San Jose Mercury News
By Jamison Firestone
Special to the Mercury News
Posted: 06/23/2010 08:00:00 PM PDT
Russian President Dmitry Medvedev visited Silicon Valley this week in hopes of wooing executives to invest in Russia. But as high-tech leaders think through the pitch, they might want to consider what could happen when their Russian investments are up and running.
I am a member of the New York Bar who’s served on the board of directors of the American Chamber of Commerce in Russia for the past six years and managed a law firm in Moscow for 17 years. My firm represented the largest foreign investor in Russia, Hermitage Fund, which once had more than $4 billion invested there.
In 2007, officials from the Moscow Interior Ministry raided my offices and my client’s offices and took all of Hermitage Fund’s statutory documents and seals. Even the Russian government now concedes in Moscow court filings that those documents and seals were then used to fraudulently re-register the companies into the name of a convicted killer. A criminal group subsequently applied for a refund of the $230 million of taxes that the Hermitage Fund paid in 2006. The payment was granted in one day, no questions asked. It was the largest tax refund in the history of Russia, a country where even the smallest refunds take months, if not years.

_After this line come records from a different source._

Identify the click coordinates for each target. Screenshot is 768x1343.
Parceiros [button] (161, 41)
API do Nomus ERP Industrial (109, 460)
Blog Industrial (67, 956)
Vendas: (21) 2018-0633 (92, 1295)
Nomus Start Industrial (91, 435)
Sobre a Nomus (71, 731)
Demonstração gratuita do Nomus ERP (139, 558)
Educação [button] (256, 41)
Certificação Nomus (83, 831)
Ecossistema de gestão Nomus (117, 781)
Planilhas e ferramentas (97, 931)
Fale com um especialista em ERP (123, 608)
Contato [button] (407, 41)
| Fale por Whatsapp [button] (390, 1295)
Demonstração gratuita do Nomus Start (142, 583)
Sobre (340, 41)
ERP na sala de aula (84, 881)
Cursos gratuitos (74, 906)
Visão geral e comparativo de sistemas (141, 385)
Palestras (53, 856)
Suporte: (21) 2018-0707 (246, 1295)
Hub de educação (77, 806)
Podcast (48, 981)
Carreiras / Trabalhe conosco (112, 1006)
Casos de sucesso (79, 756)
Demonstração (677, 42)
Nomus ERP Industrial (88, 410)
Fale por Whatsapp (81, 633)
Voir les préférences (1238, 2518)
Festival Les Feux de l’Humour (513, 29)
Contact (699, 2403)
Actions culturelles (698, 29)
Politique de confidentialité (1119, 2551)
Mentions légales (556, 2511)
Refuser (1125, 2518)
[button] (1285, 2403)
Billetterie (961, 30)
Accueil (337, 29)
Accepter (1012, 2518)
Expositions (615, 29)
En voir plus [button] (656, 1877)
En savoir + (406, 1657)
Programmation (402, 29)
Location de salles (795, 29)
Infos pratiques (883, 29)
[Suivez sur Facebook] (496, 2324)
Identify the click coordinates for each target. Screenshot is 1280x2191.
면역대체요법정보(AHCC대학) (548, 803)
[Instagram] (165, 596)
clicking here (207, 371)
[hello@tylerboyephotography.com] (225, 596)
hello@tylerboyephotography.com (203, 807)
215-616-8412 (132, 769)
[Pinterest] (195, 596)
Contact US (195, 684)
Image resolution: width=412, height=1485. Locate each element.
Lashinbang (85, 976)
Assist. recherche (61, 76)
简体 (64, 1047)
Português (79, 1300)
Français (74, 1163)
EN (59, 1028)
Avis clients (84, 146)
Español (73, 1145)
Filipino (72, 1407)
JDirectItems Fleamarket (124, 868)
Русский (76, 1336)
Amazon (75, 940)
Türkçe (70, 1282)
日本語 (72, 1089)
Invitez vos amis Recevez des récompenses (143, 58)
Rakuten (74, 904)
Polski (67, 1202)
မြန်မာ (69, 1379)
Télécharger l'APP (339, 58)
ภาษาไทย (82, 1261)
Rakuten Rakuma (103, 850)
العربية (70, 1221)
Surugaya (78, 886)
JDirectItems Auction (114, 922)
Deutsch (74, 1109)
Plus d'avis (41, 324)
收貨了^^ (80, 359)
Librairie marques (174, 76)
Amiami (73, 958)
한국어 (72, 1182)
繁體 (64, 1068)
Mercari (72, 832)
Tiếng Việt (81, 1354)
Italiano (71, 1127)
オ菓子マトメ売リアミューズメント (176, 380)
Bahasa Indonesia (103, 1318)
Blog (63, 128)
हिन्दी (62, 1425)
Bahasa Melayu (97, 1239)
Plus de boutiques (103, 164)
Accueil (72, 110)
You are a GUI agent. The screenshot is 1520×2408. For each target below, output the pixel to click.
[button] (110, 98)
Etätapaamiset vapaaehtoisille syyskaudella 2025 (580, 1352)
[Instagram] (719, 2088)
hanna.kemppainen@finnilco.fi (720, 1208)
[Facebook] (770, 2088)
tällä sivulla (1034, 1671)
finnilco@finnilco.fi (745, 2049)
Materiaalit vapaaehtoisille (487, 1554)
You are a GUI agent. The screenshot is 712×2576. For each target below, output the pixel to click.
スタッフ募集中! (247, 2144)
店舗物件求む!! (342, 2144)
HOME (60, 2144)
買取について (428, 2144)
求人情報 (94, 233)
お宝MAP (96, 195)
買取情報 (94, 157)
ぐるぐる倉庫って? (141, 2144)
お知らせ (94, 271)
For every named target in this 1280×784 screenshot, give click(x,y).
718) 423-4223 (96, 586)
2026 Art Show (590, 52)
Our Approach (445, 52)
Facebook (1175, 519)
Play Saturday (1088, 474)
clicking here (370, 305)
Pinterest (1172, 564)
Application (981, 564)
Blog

Hermitage hired five law firms to report the thefts and recover the stolen companies. In the two years that followed, I personally witnessed Russian officials implicated in the crimes attempting to arrest every lawyer who was involved in the investigation or reporting of the thefts. In a classic case of Kafkaesque absurdity, two of Russia’s most famous and respected lawyers were criminally prosecuted for reporting the theft. They fled the country.
third respected corporate lawyer, my partner Sergei Magnitsky, refused to flee Russia because he thought the law would protect him. He testified against the corrupt officials. One month after his testimony, he was arrested by the very officials he testified against. The next day, they tried to arrest three more lawyers, all of whom fled Russia.
Magnitsky was kept in pre-trial detention for 12 months and was tortured to get him to withdraw his testimony, but he refused. On Nov. 16, 2009, Magnitsky died as a result of torture at the age of 37, leaving a wife and two young boys.
Since then, it became public that the same group of officers and criminals had been accused of similar crimes in the past. It was also discovered that immediately after the thefts were reported, the officers’ families acquired millions of dollars in assets.
Like many people, I find Medvedev confusing. He speaks about fighting corruption, building rule of law and fostering investment, but Russia’s level of corruption continues to increase. Silicon Valley may see him as the first Russian leader to surf the Web and use e-mail, but television news still is under state control, and independent journalists, human rights activists, businessmen and now their lawyers are arrested and killed with impunity.
I would like to believe that Medvedev is sincere. But he has done nothing to bring Sergei’s killers to justice, to find the stolen government money, to help my client recover its companies or to stop the attacks on lawyers.
What happened to my client can happen to anyone doing business in Russia, and no law firm in the world can defend you in a land without law. Large companies that were sure they would have government support, like Shell, BP, Carrefour, Telenor and Ikea, were left to the wolves. In each case, the Kremlin either attacked or allowed corrupt officials to attack foreign investors that bought into the same pitch you just heard.
JAMISON FIRESTONE is managing partner of Firestone Duncan, Moscow. He wrote this article for this newspaper.